The limelight at city council's first meeting of 2010 was focussed, not on city issues, but on the School District 20 (SD 20) instead.
The SD 20 board has been seeking public input on its plans to cope with an anticipated $4-million budget shortfall, due to declining enrolment, in its document Planning for the Future.
City council members came under fire during Question Period at their regular meeting Monday night, as residents expressed disappointment in the city's response to SD 20 plans.
Resident Natalie Hipwell expressed concern that Castlegar residents may end up paying for council's refusal to be a squeaky wheel in the decision-making process.
“I felt that the city maybe wasn't as loud as they should've been,” Hipwell explained. “If Trail and Rossland continue to make so much noise while Castlegar is so silent, that might influence the school board to give Trail and Rossland what they want at Castlegar's expense. We've lost a lot of schools already, and I don't want to see Castlegar get the short end of the stick again for being the quiet one.”
Debbie Bayoff, on the other hand, said she felt the larger issue was a lack of public consultation, pointing out that SD 20's Planning for the Future document has been on the table for almost a year, without the city seeking any response from residents as to how they feel about the changes suggested.
“The city council received a letter from (SD 20 superintendent) Jean Borsa on Jan 18, 2009,” Bayoff said, adding that city director of planning and development Phil Markin, on March 2, brought a report forward to council summarizing the SD 20 material. “From that meeting, there was no further mention of )the issue) until Dec.7, when they decided two councillors should attend a Jan. 5 public meeting hosted by the school board.
“At no time did the city council consult the public to ask for any input,” Bayoff added. “I have a problem that they didn't come to the public that elected them to see what they felt. There was no dialogue at all.”
Both Bayoff and Hipwell also indicated they were left by the impression, by a letter of support sent by council to the SD 20 board, that council supports the board in its ultimate decisions – regardless what those decisions may be.
Councillor Kirk Duff said he understands how the misconception arose, but nothing could be farther from the truth.

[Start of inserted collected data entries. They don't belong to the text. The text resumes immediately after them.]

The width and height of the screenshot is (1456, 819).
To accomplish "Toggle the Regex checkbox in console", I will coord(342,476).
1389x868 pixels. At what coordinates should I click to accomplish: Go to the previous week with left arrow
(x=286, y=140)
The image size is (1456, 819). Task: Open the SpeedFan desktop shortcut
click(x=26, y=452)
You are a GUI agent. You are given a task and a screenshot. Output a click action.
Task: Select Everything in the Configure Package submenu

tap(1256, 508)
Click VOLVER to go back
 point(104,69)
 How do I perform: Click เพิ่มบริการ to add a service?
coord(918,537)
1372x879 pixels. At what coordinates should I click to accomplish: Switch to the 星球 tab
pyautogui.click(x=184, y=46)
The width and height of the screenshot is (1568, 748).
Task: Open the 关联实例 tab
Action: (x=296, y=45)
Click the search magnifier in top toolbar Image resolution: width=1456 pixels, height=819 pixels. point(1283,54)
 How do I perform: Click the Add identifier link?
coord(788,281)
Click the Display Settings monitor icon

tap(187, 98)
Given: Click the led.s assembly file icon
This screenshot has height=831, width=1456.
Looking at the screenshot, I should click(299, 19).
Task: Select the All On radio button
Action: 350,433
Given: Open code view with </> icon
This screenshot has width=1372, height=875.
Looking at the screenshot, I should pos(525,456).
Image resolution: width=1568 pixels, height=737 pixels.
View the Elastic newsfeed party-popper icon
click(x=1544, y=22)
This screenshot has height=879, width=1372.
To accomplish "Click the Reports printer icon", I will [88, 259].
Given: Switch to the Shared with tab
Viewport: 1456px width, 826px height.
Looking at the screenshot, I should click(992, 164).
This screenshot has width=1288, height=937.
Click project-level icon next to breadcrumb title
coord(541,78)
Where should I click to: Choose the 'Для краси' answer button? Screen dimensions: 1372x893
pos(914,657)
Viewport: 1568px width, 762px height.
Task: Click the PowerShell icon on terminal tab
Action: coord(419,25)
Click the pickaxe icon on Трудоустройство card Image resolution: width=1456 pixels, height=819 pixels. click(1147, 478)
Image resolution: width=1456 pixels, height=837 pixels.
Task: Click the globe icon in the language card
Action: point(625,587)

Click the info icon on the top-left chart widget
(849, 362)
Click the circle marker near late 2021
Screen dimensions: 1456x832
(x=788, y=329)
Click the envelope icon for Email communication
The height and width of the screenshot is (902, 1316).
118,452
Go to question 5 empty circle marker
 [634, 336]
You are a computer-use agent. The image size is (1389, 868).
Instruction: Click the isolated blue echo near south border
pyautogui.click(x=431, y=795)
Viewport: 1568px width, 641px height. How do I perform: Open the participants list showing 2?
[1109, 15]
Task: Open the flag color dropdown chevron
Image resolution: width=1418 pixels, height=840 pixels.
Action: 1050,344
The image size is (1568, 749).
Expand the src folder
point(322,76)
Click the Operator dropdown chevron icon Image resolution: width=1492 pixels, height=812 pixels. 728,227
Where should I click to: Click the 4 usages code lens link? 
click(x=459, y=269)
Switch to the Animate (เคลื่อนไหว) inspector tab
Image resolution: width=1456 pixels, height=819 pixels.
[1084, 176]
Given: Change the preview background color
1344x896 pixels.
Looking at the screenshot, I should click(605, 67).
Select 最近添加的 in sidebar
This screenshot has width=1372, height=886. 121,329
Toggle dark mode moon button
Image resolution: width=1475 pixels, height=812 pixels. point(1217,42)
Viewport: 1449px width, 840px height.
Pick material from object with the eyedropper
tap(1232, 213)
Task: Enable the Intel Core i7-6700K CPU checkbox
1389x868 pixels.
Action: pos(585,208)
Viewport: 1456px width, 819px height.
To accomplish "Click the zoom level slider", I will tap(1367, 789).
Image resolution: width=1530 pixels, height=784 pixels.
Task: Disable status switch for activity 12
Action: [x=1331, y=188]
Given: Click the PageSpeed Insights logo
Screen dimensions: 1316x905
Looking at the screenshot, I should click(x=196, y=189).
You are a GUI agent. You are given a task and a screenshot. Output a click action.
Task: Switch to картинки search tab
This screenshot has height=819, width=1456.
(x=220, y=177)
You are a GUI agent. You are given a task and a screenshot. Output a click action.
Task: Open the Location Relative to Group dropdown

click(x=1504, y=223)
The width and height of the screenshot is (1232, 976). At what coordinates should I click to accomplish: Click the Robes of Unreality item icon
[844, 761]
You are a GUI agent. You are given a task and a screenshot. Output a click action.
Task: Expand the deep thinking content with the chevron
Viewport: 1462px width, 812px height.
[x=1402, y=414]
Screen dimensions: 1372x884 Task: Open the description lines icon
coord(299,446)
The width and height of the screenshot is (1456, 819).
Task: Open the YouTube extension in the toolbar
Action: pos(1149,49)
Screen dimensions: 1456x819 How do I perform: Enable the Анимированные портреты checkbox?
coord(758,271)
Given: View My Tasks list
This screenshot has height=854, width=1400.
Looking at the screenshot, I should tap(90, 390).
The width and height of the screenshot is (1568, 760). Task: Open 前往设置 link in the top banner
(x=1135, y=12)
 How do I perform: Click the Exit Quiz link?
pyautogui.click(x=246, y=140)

“If (when the SD 20 presents a draft plan) at that point, we don't agree with it, we will certainly be voicing our concerns,” Duff said. “For now, though, (the board has) a tough job ahead of them and we (council) need to get out of their way and let them do it.”
He said critiquing the SD 20 now is premature, given that a draft plan hasn't yet been presented.
McInotsh concurred, saying that resident concerns about SD 20 scenarios should be brought to those duly elected to hear and act on them – namely, the board of education, not city council.
“They have their own elected board of trustees to deal with school district issues and represent their electorate,” she said. “That's why we elected them. It shouldn't be up to the city to hold those public consultation meetings, it should be up to the school board.”
Furthermore, she said, beign the “squeaky wheel” is just not how city council wants to do business.
“Do we (the city) have the money to bail them out? No. Do we have any better solutions? No. We have to look at the bigger picture here,” she said. “That means the best possible education for all kids in the district, not just for Castlegar students. We're not going to finger-point and rant and rave and bully our way to getting what we want.”
The SD 20's Planning for the Future document can be viewed at www.sd20.bc.ca , along with more than 100 submissions from residents and stakeholders offering input into the plan.